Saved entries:
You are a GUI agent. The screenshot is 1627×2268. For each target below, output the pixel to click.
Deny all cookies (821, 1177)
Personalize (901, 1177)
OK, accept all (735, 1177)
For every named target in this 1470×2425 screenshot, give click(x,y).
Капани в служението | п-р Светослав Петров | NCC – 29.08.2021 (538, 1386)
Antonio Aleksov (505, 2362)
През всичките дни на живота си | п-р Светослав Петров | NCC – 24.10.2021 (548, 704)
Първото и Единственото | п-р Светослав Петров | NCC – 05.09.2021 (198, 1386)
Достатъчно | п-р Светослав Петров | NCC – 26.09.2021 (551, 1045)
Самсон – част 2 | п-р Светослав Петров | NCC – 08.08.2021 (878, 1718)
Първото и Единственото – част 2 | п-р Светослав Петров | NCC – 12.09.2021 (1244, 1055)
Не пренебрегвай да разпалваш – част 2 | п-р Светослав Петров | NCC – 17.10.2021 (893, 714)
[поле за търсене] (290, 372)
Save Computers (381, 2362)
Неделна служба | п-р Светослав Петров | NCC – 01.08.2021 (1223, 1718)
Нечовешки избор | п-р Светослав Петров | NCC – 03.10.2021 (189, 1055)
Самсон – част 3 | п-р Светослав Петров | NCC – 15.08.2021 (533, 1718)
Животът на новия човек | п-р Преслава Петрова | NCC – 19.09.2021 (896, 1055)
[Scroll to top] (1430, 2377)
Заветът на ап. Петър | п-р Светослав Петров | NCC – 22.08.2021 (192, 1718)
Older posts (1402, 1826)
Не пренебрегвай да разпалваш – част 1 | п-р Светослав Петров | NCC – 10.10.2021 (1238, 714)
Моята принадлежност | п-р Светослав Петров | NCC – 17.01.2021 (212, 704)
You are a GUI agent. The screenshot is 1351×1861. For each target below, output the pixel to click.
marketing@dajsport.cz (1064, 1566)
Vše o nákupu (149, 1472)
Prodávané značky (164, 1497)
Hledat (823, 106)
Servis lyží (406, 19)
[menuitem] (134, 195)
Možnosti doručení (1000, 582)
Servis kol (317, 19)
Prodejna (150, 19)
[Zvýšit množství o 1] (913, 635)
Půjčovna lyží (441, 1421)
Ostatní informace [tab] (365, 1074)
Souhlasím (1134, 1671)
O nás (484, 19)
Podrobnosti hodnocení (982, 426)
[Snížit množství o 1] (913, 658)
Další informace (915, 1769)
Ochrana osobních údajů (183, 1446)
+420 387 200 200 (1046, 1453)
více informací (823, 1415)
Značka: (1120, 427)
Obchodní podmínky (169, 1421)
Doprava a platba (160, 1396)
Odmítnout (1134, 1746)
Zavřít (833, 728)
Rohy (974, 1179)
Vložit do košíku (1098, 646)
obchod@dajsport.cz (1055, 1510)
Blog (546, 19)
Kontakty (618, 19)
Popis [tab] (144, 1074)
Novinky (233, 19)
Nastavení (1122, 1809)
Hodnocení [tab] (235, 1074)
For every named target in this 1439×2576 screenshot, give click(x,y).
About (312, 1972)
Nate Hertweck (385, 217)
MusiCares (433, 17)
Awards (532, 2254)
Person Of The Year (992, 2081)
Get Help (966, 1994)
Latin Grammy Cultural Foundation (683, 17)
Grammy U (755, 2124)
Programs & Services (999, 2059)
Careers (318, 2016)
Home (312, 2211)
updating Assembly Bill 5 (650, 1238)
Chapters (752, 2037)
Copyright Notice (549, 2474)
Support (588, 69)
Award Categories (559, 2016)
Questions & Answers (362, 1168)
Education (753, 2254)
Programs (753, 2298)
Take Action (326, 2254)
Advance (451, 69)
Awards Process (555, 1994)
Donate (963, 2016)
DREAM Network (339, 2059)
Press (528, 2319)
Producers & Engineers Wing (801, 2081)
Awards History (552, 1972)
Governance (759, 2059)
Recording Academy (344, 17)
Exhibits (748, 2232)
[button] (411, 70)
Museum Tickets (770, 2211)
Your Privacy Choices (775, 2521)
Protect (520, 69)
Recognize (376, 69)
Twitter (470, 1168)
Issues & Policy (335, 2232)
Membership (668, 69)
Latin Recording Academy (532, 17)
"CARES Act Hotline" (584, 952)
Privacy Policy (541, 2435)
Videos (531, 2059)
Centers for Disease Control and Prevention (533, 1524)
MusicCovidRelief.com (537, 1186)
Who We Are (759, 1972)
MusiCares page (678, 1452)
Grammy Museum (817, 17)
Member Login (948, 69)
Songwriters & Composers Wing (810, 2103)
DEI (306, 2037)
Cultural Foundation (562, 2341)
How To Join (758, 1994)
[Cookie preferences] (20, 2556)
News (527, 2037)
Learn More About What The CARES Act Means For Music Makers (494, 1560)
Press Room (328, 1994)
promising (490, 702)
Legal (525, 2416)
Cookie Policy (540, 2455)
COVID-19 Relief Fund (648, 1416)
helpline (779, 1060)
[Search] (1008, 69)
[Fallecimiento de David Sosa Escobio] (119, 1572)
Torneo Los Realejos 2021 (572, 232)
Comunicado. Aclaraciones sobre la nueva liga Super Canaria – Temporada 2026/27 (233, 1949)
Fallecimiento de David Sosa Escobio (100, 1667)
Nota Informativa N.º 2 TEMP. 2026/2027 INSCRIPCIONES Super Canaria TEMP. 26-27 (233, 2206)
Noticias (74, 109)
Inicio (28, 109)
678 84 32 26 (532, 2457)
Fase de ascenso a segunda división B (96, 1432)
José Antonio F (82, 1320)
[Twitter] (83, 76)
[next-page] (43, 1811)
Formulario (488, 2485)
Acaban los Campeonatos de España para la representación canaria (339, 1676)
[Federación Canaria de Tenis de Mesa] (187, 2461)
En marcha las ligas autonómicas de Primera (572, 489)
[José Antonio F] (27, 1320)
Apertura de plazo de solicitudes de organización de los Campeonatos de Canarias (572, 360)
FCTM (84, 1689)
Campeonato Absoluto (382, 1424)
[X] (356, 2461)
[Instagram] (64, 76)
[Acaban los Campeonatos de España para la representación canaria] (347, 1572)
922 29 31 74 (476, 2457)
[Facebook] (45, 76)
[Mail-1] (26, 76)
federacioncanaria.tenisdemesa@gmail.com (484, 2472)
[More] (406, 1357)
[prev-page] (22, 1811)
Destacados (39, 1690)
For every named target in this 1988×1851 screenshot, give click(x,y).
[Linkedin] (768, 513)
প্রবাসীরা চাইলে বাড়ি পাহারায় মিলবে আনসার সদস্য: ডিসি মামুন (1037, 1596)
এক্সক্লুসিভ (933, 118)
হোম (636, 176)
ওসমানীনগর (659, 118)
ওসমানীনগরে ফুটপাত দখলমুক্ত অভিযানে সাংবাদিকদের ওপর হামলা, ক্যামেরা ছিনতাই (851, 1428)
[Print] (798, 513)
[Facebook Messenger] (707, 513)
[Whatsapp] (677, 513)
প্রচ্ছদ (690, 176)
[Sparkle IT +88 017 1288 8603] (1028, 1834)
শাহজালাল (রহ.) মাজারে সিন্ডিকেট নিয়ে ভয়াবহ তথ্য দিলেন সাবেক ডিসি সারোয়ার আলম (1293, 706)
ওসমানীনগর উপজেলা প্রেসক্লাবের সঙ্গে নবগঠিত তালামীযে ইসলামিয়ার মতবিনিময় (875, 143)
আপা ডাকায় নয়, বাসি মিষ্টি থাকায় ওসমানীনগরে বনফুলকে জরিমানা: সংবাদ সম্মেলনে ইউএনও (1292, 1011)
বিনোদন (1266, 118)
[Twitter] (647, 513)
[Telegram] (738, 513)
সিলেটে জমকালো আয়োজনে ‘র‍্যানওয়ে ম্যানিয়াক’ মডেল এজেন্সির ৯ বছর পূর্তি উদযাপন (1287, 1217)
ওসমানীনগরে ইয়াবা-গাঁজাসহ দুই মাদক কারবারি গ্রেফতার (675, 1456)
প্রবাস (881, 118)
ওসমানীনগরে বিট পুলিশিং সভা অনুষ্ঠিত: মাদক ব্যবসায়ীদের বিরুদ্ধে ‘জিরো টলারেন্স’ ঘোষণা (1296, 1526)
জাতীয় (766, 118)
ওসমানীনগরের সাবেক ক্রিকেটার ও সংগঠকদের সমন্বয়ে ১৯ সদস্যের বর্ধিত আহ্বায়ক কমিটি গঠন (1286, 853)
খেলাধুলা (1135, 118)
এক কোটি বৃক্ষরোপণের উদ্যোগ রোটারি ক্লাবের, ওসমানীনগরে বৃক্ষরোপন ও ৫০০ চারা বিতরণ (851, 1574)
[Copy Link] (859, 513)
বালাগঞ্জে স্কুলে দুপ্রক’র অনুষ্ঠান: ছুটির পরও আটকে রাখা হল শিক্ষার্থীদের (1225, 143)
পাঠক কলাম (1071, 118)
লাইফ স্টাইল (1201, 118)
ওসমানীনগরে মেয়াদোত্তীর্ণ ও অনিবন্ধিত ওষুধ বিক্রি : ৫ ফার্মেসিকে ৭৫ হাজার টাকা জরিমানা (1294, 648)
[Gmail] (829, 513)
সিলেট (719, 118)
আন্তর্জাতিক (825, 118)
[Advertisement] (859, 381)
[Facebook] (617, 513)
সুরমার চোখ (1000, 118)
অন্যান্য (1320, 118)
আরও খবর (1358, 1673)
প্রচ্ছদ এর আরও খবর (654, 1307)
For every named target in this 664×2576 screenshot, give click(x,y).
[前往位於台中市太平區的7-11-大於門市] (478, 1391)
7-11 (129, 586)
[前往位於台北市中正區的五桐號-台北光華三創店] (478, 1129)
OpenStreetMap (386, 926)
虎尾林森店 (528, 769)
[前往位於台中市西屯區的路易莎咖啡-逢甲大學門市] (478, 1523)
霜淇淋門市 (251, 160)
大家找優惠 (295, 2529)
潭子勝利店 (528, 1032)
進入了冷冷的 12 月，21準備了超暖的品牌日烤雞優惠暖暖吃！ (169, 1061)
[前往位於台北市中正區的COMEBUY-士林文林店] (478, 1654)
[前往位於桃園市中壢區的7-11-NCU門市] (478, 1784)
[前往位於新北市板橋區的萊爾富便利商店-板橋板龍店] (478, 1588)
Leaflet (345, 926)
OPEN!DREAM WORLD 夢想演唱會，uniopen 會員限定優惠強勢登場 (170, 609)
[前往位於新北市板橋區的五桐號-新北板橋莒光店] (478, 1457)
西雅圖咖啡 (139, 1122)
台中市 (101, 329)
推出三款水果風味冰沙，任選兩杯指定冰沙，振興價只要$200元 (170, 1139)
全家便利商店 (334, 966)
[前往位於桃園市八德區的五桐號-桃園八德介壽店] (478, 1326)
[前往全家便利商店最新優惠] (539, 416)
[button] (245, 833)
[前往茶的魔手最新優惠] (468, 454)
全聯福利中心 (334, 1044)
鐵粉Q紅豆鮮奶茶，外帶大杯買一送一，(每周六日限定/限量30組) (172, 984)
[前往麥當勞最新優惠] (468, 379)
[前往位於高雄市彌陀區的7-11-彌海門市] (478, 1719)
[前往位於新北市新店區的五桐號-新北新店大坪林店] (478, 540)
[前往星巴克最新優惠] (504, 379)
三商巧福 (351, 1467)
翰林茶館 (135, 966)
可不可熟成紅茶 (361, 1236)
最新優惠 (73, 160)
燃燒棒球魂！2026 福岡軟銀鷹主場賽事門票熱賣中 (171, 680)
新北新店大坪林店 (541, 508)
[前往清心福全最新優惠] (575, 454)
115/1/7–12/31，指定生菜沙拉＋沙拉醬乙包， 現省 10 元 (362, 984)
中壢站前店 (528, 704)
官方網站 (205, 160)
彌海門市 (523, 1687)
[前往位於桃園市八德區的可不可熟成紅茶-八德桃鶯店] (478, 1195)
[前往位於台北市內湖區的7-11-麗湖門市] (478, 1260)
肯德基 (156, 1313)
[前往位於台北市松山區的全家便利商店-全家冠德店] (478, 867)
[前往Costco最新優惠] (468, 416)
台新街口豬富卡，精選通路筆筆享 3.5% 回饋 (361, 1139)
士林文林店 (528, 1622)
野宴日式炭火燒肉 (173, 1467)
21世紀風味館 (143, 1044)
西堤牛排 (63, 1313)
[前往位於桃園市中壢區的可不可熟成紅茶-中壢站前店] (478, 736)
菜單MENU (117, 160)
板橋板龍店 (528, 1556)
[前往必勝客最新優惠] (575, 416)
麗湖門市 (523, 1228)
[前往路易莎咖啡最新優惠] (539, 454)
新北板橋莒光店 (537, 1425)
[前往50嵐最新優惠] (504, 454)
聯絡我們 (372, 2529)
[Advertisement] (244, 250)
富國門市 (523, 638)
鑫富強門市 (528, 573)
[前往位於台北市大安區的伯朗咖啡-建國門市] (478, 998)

- INSTRUCTIONS TO FOLLOW
Please write out, exactly as they appear above, only the lines in the stretch from the line with "Podrobnosti hodnocení (982, 426)" through the line with "Blog (546, 19)".

- RESPONSE TO THE TASK
Podrobnosti hodnocení (982, 426)
[Snížit množství o 1] (913, 658)
Další informace (915, 1769)
Ochrana osobních údajů (183, 1446)
+420 387 200 200 (1046, 1453)
více informací (823, 1415)
Značka: (1120, 427)
Obchodní podmínky (169, 1421)
Doprava a platba (160, 1396)
Odmítnout (1134, 1746)
Zavřít (833, 728)
Rohy (974, 1179)
Vložit do košíku (1098, 646)
obchod@dajsport.cz (1055, 1510)
Blog (546, 19)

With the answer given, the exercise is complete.